“Ai giovedì di Casa Martelli”: si parla di araldica e di Donatello


Il primo appuntamento del 2015 con “I giovedì di casa Martelli” è previsto per il 29 gennaio, alle ore 17, nel museo di via Zannetti 8, a Firenze. Il titolo dell’incontro, che vedrà protagonista Alessandro Savorelli, già ricercatore presso la Scuola Normale di Pisa, è il seguente: “Lo stemma più bello del mondo: il grifone di casa Martelli. Arte e araldica da Donatello ai Della Robbia”. L’ingresso all’incontro è libero, fino a esaurimento dei posti disponibili.

Firenze è stata definita la città più “araldizzata” d’Europa, perché è impossibile, per chi vi si aggiri, non imbattersi in migliaia di stemmi: scolpiti, dipinti, affrescati, marcano le superfici dei palazzi, ne invadono le chiese, si mescolano – ora discreti, ora vistosi – alle immagini d’arte o ne sono parte integrante. Il codice araldico è, oltre che un sistema di identificazione personale e collettivo, anche un catalizzatore di idee, messaggi culturali, religiosi e politici, di modi di pensare, di sensibilità artistiche: da pochi decenni gli storici e gli storici dell’arte affrontano l’araldica senza più considerarla solo un mezzo per datare un’opera, un apparato decorativo esteriore o addirittura una curiosità esoterica, ma come un fenomeno sociale dalle molteplici implicazioni.
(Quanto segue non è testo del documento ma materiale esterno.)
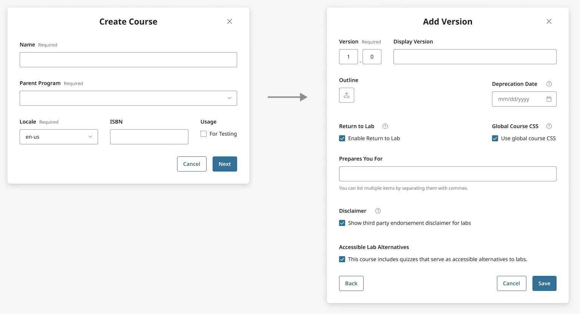580x314 pixels.
Task: Uncheck Use global course CSS
Action: pos(495,138)
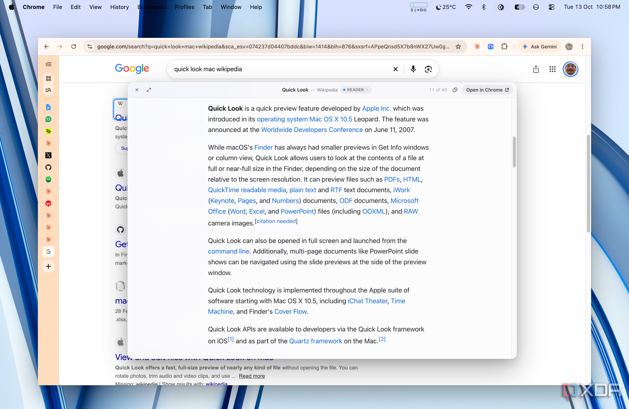The height and width of the screenshot is (409, 629).
Task: Click the Open in Chrome button
Action: tap(487, 90)

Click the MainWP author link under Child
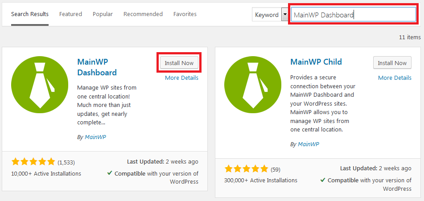point(309,144)
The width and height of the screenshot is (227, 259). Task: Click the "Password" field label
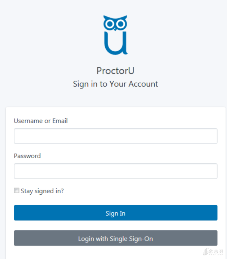click(x=27, y=156)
L’impressionante grifone dello stemma dei Martelli, attribuito a Donatello e il cui originale è conservato al Bargello mentre nel Museo di casa Martelli è visibile una copia, è l’esempio più straordinario dell’evoluzione stilistica che le figure araldiche subirono a Firenze negli anni centrali del Quattrocento. Come una meteora, unica in Europa, i grandi maestri del primo Rinascimento – da Donatello, a Desiderio da Settignano, al Rossellino, a Filippo Lippi, ai Della Robbia – riscrissero quel codice figurativo, altrove consunto, nei modi affascinanti del “naturalismo” umanista. La loro lezione fu ripresa dall’Ammannati a metà Cinquecento, per essere poi dimenticata alle soglie del Barocco.